United States District Court, Eastern District of California
Dec 18, 2023
1:23-cv-01042-JLT-EPG-HC (E.D. Cal. Dec. 18, 2023)

Opinion

1:23-cv-01042-JLT-EPG-HC

12-18-2023

ADAM J. STONE, Petitioner, v. PFIEFFER, Respondent.


FINDINGS AND RECOMMENDATION TO GRANT RESPONDENT'S MOTION TO DISMISS AND DISMISS PETITION FOR WRIT OF HABEAS CORPUS

(ECF NO. 11)

Petitioner Adam J. Stone is a state prisoner proceeding pro se with a petition for writ of habeas corpus pursuant to 28 U.S.C. § 2254. For the reasons stated herein, the undersigned recommends granting Respondent's motion to dismiss and dismissing the petition.

I.

BACKGROUND

On April 25, 2018, Petitioner was convicted by a jury in the Orange County Superior Court of first-degree murder. Petitioner was sentenced to an imprisonment term of fifty years to life for the first-degree murder conviction and enhancements. (ECF No. 11-1.) Petitioner was later convicted in the Kern County Superior Court of resisting an executive officer.
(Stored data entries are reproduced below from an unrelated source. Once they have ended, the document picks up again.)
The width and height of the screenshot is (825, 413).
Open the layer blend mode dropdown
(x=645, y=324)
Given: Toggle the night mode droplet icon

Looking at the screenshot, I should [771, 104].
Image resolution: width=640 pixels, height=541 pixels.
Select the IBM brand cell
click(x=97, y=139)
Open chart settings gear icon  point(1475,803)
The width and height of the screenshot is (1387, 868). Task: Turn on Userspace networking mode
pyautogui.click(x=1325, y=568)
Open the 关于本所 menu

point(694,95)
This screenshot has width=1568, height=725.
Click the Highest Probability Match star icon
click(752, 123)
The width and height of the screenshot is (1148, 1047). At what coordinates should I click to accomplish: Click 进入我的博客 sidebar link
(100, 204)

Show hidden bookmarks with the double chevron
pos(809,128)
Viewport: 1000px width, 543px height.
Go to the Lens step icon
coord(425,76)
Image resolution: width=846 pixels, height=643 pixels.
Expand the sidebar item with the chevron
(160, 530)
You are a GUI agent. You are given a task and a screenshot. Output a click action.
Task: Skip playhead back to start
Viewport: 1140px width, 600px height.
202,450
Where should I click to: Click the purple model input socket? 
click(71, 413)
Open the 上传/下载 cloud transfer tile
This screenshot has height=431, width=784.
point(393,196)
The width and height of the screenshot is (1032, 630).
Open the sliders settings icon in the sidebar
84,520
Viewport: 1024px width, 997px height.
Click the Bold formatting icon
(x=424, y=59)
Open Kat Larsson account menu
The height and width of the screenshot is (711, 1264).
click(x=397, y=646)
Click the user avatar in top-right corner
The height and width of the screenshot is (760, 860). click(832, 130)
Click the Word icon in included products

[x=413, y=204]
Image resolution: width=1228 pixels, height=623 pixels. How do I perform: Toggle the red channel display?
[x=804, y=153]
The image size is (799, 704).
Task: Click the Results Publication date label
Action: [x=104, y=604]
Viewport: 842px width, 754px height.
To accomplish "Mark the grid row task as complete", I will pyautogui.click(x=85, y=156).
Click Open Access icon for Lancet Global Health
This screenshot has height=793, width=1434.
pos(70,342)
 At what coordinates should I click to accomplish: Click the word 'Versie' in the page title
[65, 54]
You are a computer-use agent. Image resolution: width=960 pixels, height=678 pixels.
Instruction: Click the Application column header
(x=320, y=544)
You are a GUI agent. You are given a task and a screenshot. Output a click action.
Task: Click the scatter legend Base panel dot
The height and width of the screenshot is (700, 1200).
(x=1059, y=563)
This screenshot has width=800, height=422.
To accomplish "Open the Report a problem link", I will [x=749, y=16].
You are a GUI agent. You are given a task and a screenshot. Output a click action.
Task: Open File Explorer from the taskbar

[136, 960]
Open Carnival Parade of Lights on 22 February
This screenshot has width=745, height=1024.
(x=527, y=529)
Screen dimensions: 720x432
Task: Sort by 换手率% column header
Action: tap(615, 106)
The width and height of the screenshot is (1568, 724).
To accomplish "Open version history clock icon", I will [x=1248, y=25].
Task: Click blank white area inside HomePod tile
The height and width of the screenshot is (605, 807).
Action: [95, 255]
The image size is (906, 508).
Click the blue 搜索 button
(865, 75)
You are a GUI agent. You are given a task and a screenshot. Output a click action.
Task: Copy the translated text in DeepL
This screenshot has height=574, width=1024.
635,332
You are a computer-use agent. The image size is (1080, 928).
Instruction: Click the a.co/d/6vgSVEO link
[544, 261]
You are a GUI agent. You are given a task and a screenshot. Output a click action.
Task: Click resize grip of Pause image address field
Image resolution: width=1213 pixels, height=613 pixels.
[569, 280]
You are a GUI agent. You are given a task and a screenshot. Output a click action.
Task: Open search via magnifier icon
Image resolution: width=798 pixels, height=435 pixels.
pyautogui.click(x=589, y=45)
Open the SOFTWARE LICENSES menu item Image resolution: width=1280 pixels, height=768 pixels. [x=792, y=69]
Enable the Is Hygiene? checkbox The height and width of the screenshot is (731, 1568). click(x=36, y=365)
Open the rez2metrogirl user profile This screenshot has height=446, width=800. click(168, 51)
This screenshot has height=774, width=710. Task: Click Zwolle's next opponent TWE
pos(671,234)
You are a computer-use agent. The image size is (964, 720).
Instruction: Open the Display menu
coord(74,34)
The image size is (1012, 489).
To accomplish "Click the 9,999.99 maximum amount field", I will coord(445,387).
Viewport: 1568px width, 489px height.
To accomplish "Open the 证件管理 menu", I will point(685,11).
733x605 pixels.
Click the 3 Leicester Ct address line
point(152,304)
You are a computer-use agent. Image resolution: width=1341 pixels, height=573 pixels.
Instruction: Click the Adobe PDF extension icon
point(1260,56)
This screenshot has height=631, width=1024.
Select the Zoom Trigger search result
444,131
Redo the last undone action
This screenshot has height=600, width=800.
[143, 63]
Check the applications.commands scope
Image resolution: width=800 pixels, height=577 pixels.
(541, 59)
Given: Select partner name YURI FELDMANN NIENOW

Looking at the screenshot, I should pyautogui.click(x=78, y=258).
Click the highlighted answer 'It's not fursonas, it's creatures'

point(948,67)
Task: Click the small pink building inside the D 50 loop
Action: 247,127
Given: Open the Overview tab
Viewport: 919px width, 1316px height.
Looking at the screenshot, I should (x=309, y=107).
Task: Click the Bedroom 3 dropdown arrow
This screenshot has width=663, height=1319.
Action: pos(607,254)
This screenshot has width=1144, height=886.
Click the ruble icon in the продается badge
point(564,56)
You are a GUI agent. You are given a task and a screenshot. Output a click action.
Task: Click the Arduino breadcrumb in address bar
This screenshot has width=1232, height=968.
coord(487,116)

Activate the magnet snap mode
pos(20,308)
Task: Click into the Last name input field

On June 24, 2021, Petitioner was sentenced to an imprisonment term of thirty-two months. (ECF No. 11-2.) In an August 17, 2021 prison disciplinary hearing (Log No. 6997713), Petitioner was found guilty of possession of a deadly weapon, resulting in the loss of 360 days of good time credit. (ECF No. 1 at 104-09.) In an August 26, 2021 prison disciplinary hearing (Log No. 6997714), Petitioner was found guilty of battery on a peace officer, resulting in the loss of 150 days of good time credit. (ECF No. 1 at 98-103.) The Kern County criminal conviction and the two disciplinary convictions arose from the same May 11, 2020 incident. (ECF No. 1 at 12-13, 15; ECF No. 11 at 3.)

Page numbers refer to the ECF page numbers stamped at the top of the page.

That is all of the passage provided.